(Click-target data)
........

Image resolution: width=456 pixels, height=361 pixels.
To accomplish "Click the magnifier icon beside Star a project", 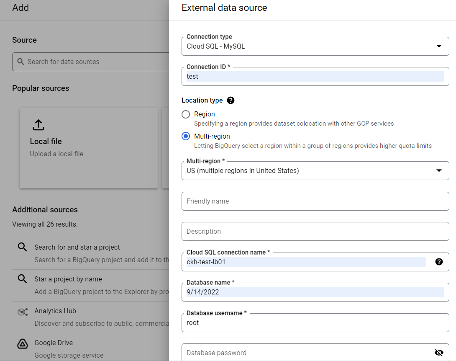I will [23, 279].
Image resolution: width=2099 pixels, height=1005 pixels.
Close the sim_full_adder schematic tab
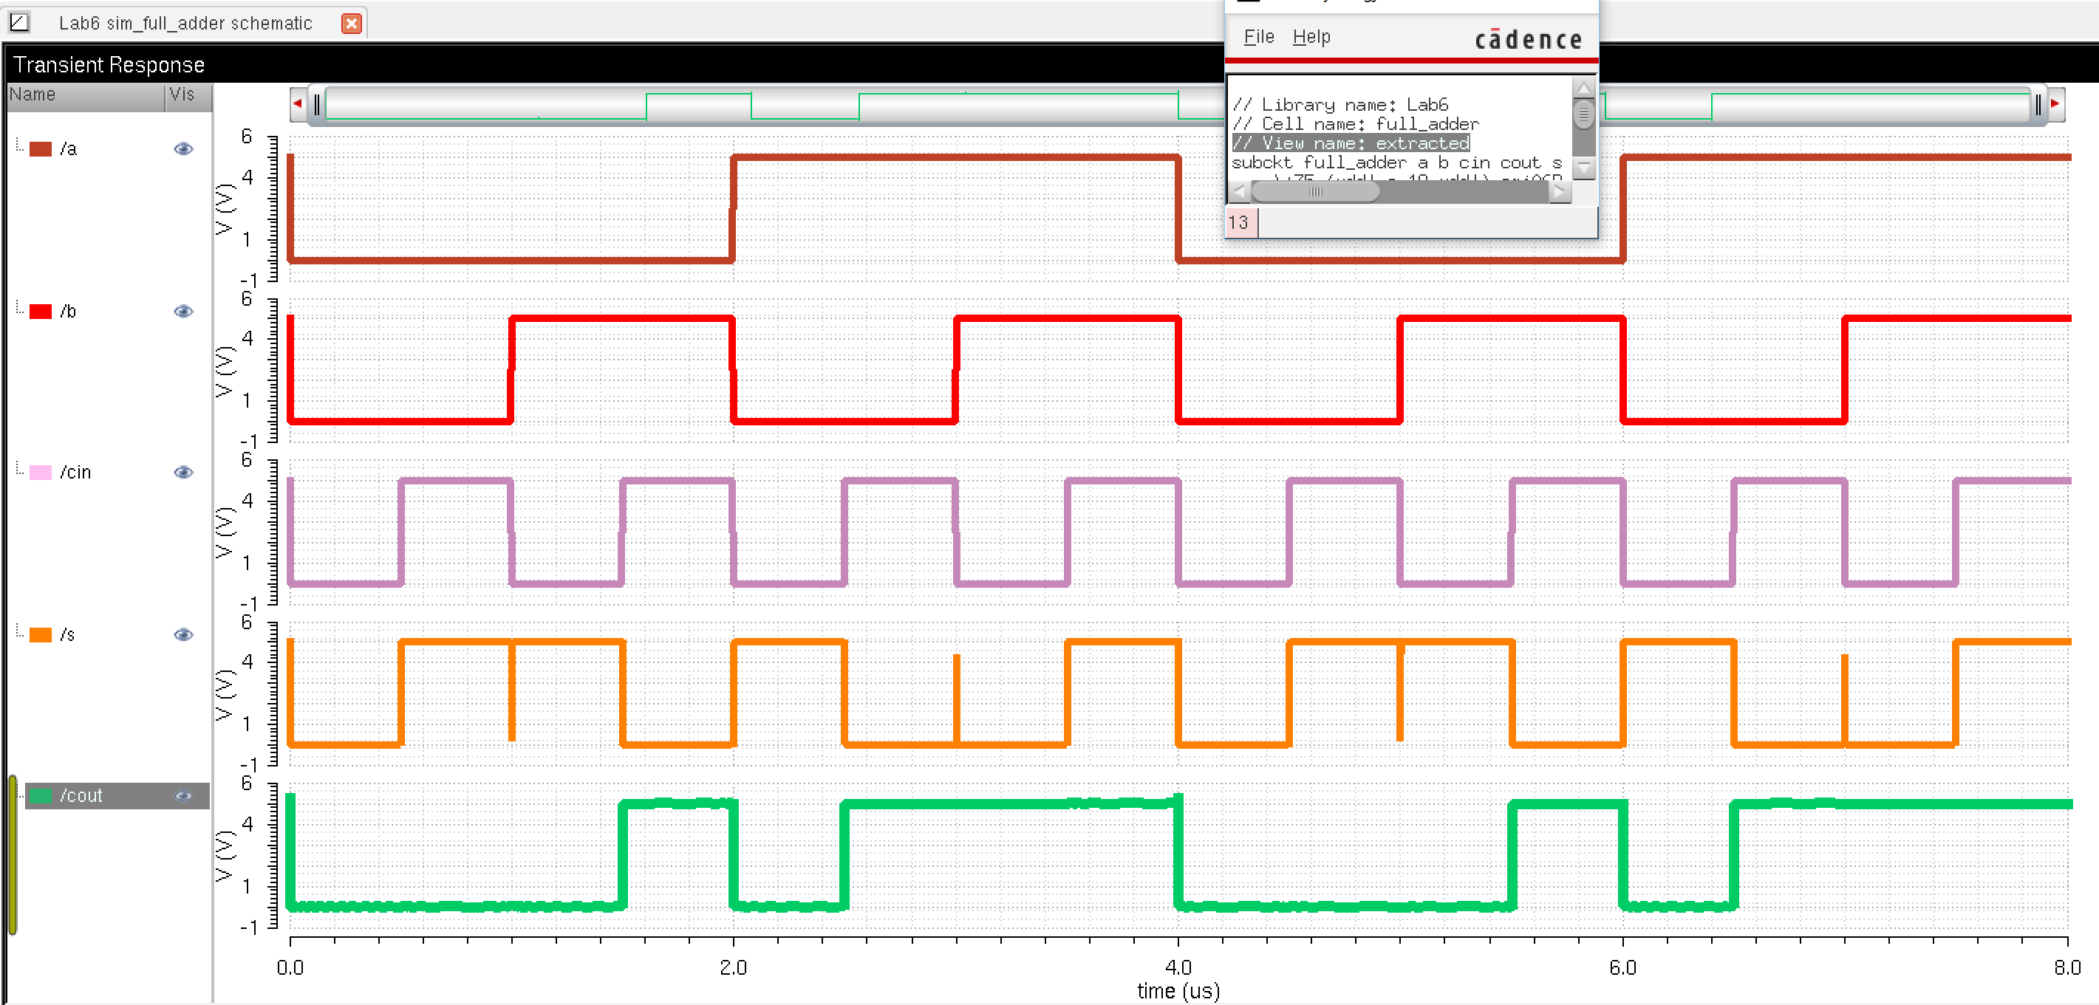351,23
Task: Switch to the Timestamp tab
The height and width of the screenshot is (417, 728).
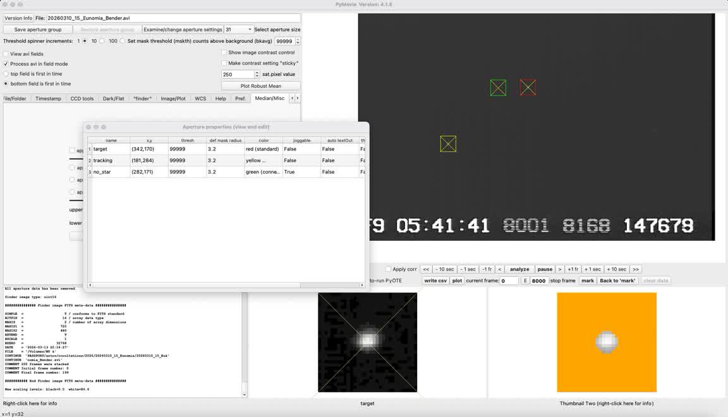Action: click(x=48, y=99)
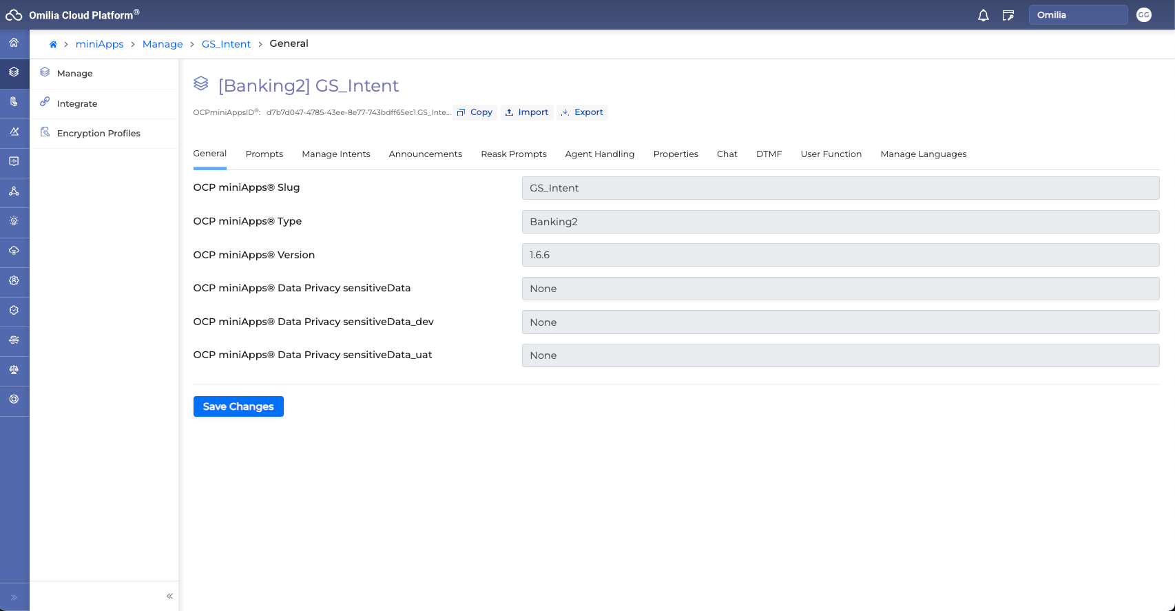Click the home icon in the left sidebar
Image resolution: width=1175 pixels, height=611 pixels.
coord(14,43)
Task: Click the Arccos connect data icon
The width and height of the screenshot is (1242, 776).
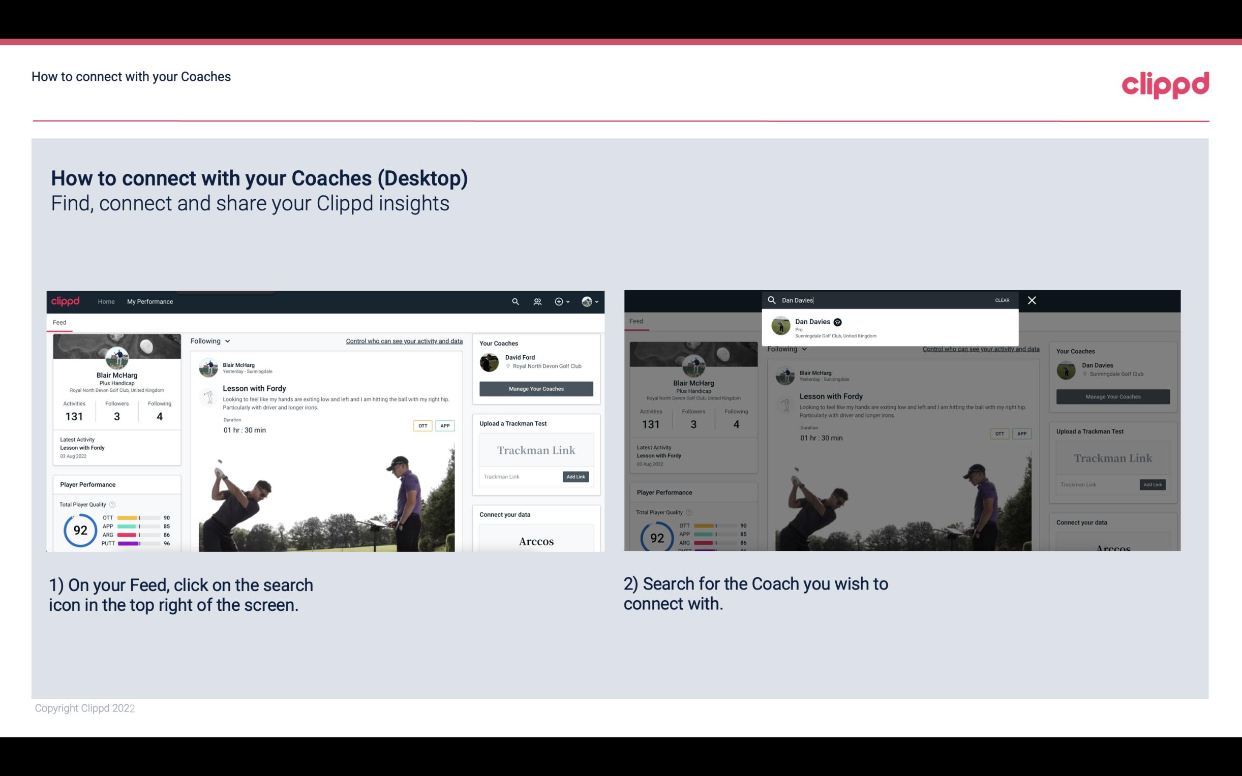Action: pyautogui.click(x=536, y=541)
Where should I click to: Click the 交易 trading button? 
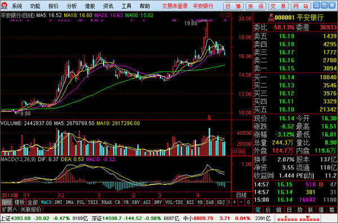coord(278,6)
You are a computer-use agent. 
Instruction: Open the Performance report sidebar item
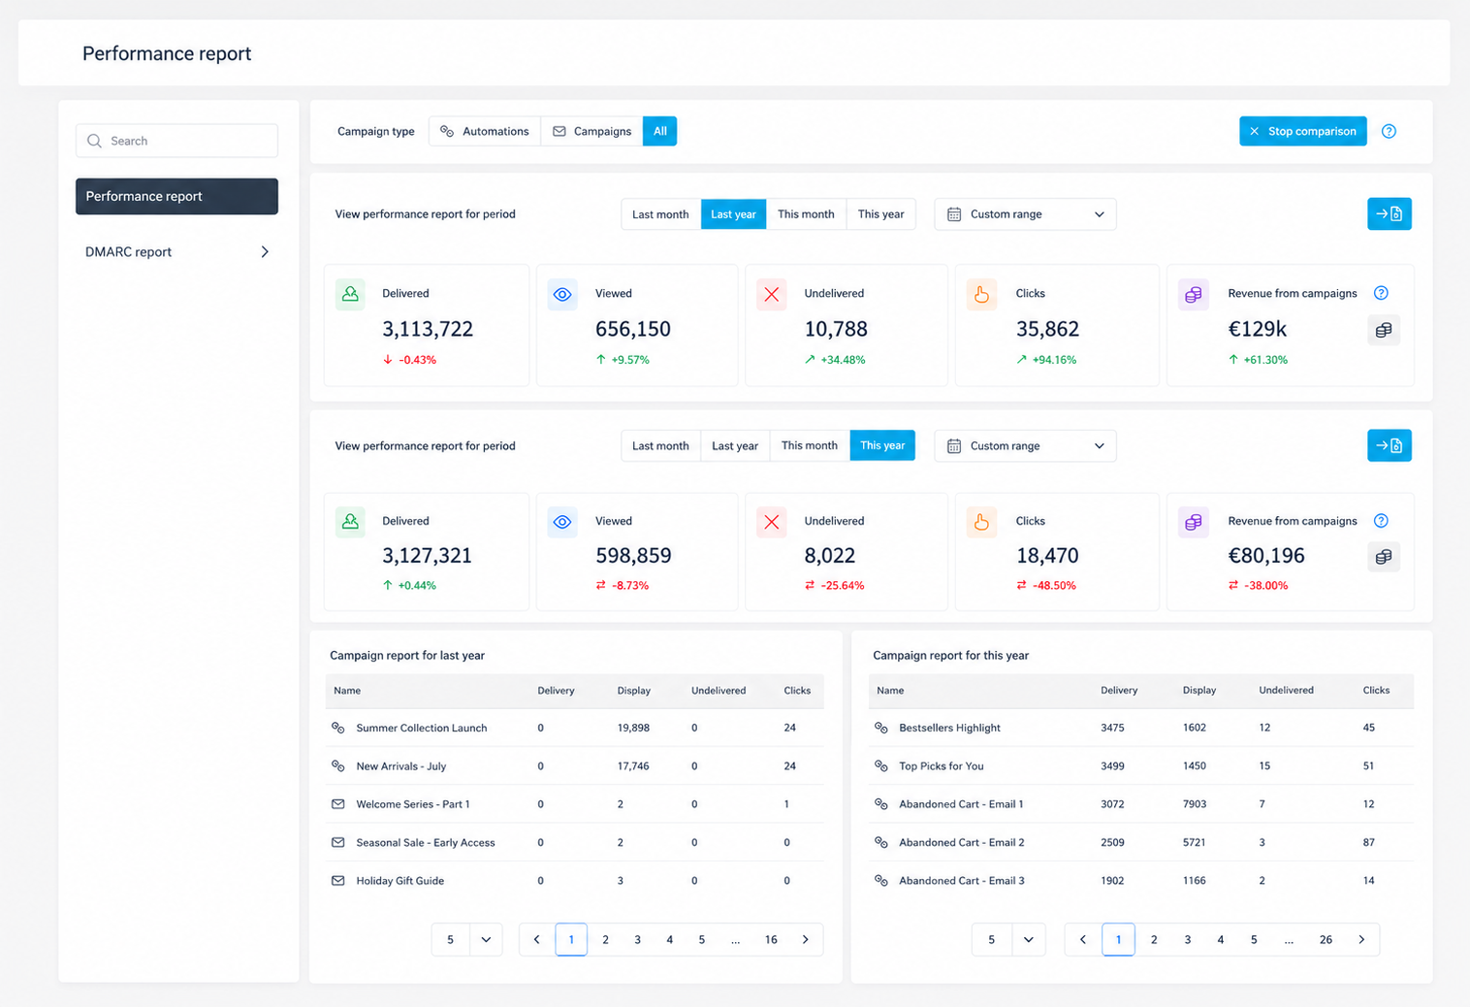click(x=176, y=196)
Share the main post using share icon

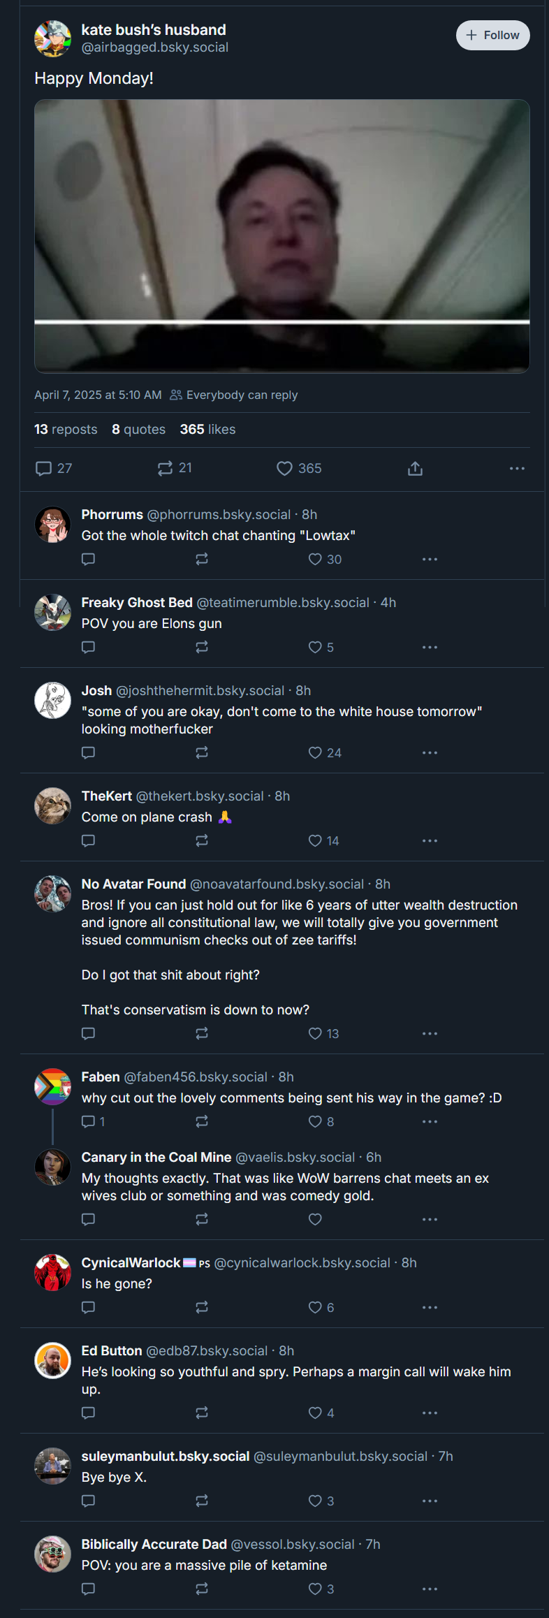coord(415,468)
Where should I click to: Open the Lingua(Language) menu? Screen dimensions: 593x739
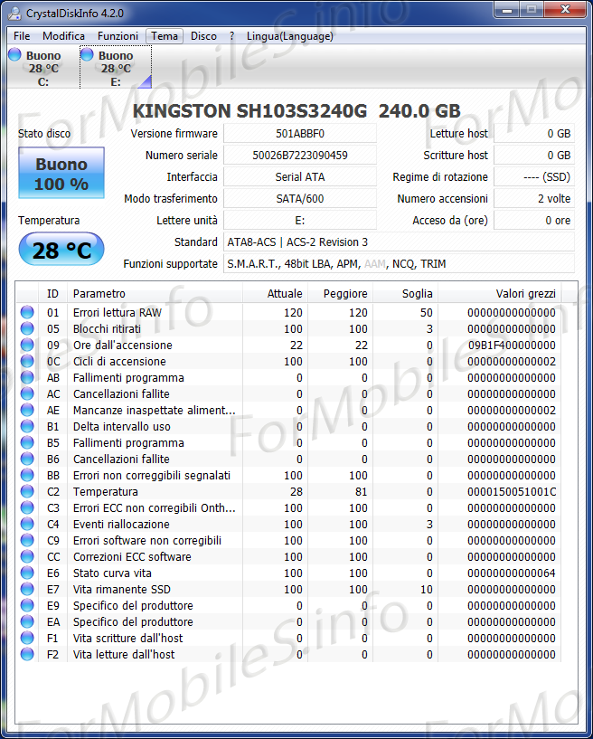[289, 36]
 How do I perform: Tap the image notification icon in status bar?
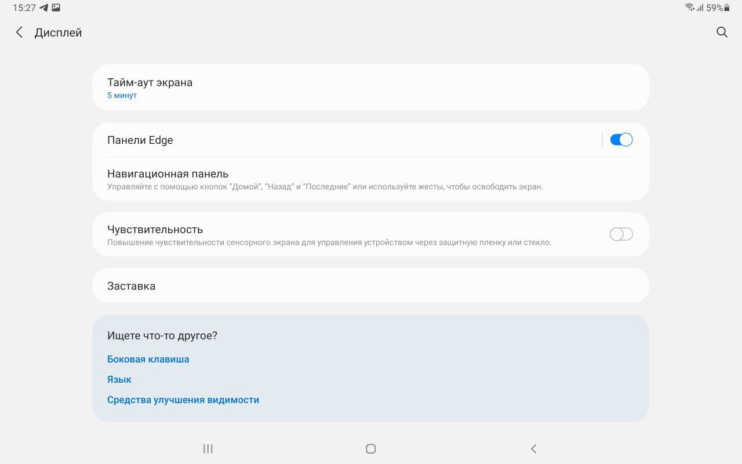pyautogui.click(x=56, y=8)
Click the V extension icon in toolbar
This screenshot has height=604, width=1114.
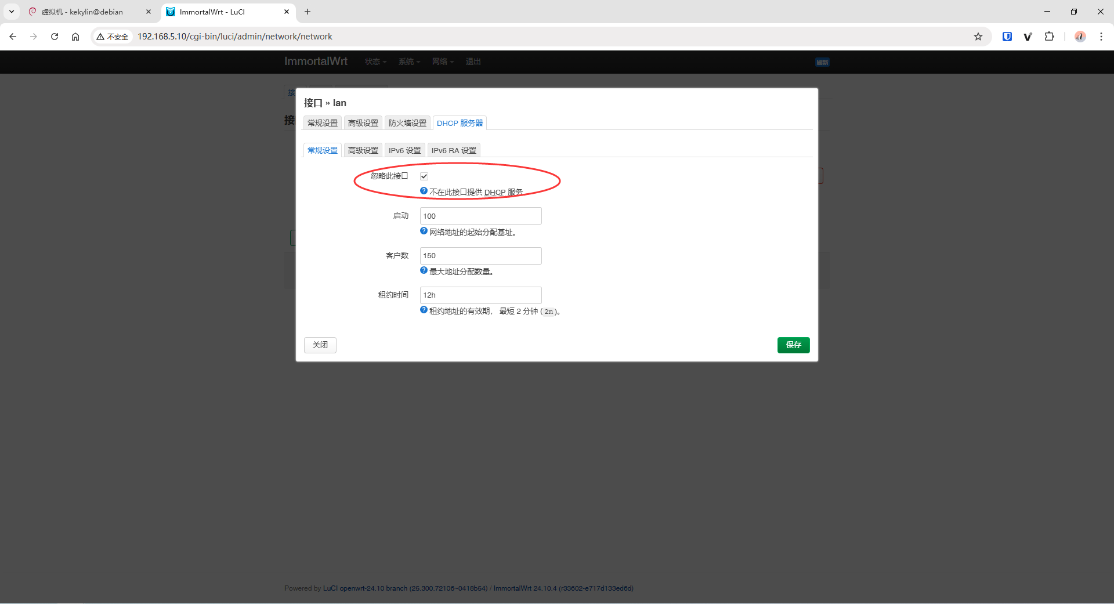1028,36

........

__Required work__
Put the stretch of the material above from the line containing "Task: Click the Arccos connect data icon" through the line containing "coord(278,6)" into a numbered list, skipping any blank lines. Leave the pictures out of the answer.

__Final result__
1. Task: Click the Arccos connect data icon
2. The width and height of the screenshot is (1242, 776).
3. Action: pyautogui.click(x=536, y=541)
4. Where should I click to: Click the 交易 trading button? 
5. coord(278,6)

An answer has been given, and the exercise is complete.